Peter Stein inszeniert „Fierrabras“ in Salzburg

Salzburg (dpa) - Als der im Januar verstorbene Dirigent Claudio Abbado 1988 bei den Wiener Festwochen Franz Schuberts Oper „Fierrabras“ herausbrachte, war dies ein weltweit beachtetes Ereignis.

Die „Frankfurter Allgemeine Zeitung“ sprach von einem „Erdrutsch der Rezeptionsgeschichte“, der längst fälligen Wiederentdeckung Schuberts als Opernkomponist. Am Mittwoch war das 1823 entstandene Werk, immer noch ein seltener Gast auf den Spielplänen, erstmals bei den Salzburger Festspielen zu sehen.

Zumindest musikalisch konnte sich die Aufführung im Haus für Mozart hören lassen. Ingo Metzmacher dirigierte die Wiener Philharmoniker und den Wiener Staatsopernchor mit Energie und Akkuratesse und ließ keinen Zweifel daran, dass Schubert mit seinem „Fierrabras“ ein ziemlich großer Wurf gelungen war. Vom anrührenden A-cappella-Chor der im Kerker der Mauren gefangenen Ritter über melodramatische Passagen inklusive Fernorchester bis hin zu großen Chortableaux und sinfonischen Passagen standen Schubert alle Mittel musikdramatischer Gestaltung zu Gebote.

Zu seinen Lebzeiten wurde „Fierrabras“, wo es nur vordergründig um den Konflikt zwischen fränkischen Rittern und Mauren geht, sondern um - ganz modern - interkulturelle Freundschaft und Liebe, szenisch nicht aufgeführt. Und spätere Generationen sahen Schubert, der immerhin zehn Bühnenwerke vollendete und acht weitere als Fragmente hinterließ, vor allem als genialen Liedkomponisten.

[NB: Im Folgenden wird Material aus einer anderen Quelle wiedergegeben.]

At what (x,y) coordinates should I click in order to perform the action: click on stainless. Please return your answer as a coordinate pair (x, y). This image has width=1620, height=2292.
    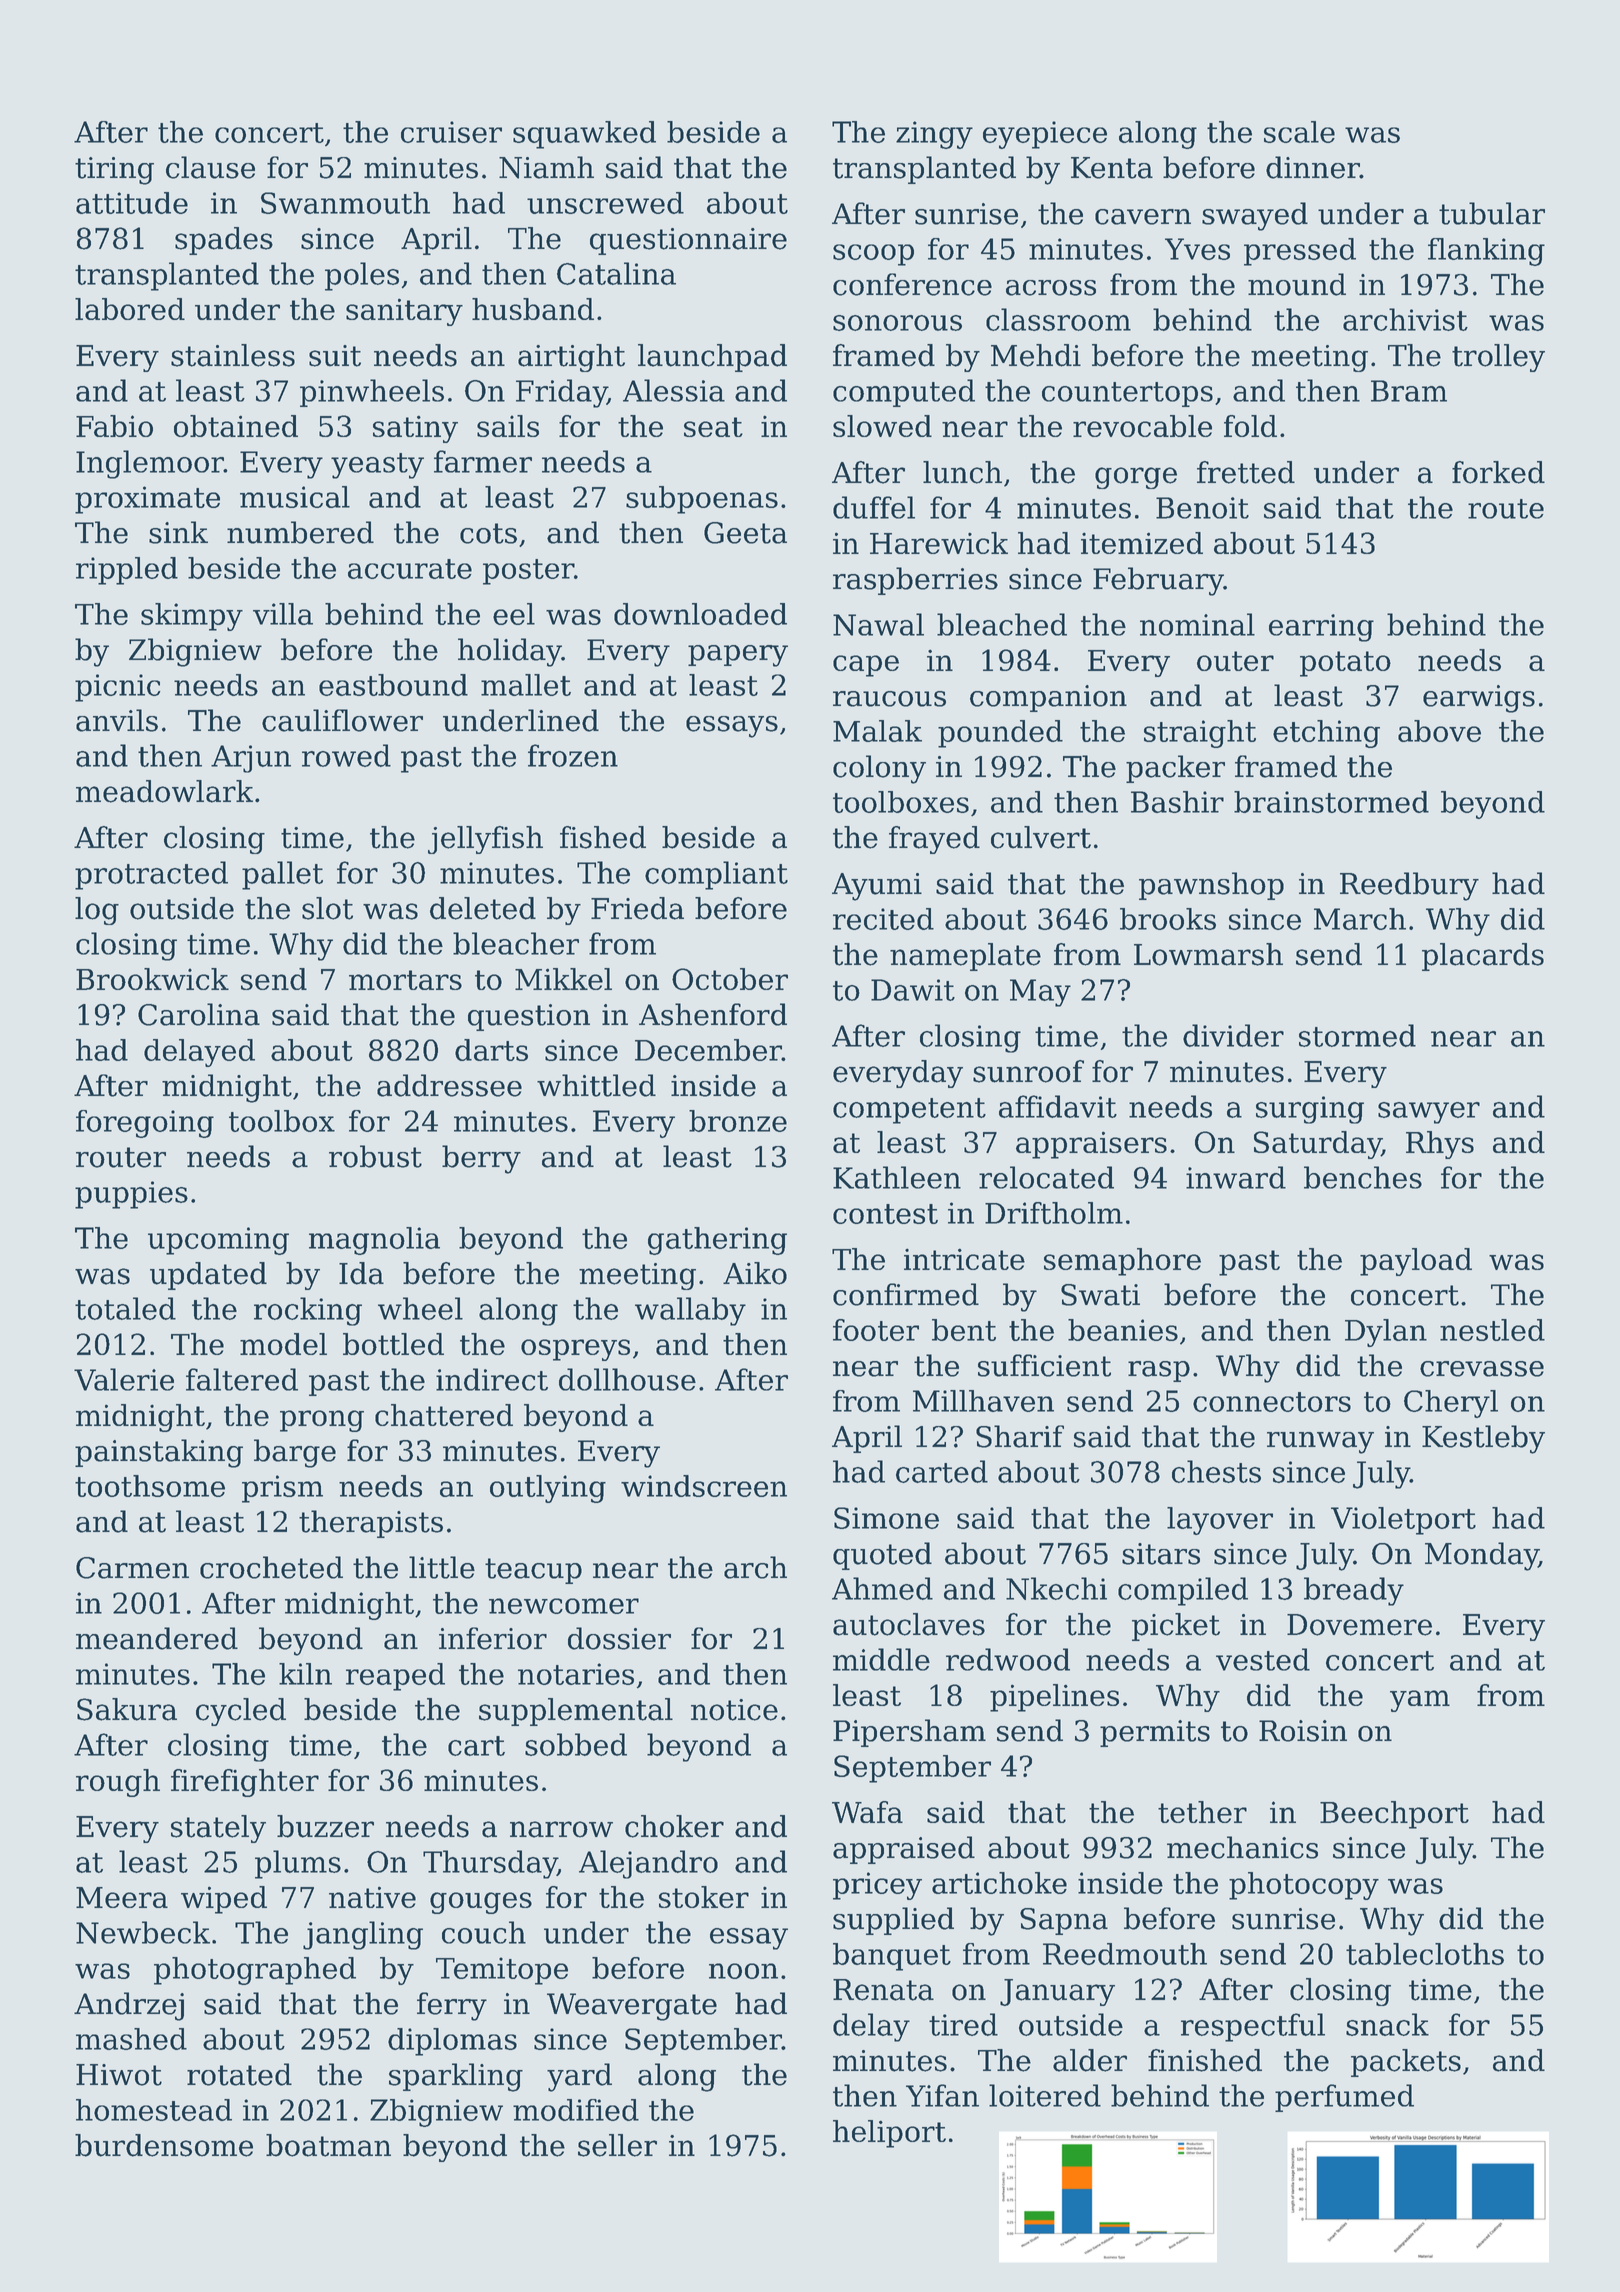
    Looking at the image, I should click on (233, 355).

Auch das Sängerteam ließ in Salzburg nur wenige Wünsche offen. Vor allem der Tenor Benjamin Bernheim als fränkischer Ritter Eginhard, der sich nicht standesgemäß in die Königstochter Emma verliebt, hinterließ einen starken Eindruck. Das gilt auch für den Bass Georg Zeppenfeld als König Karl, die Sopranistin Julia Kleiter als Emma und Dorothea Röschmann als maurische Fürstentochter Florinda, die sich ausgerechnet in den fränkischen Ritter Roland verliebt hat, gesungen von dem Bariton Markus Werba.

Der altgediente, etwas angestrengt wirkende Tenor Michael Schade vermochte in der Titelrolle des maurischen Fürstensohnes Fierrabras nicht zu überzeugen. Fierrabras verbindet ebenfalls eine (unglückliche) Liebe mit Emma. Weil er schließlich Eginhard den Vortritt lässt, wird er am Schluss, sozusagen als Entschädigung, in den Kreis der fränkischen Ritter aufgenommen.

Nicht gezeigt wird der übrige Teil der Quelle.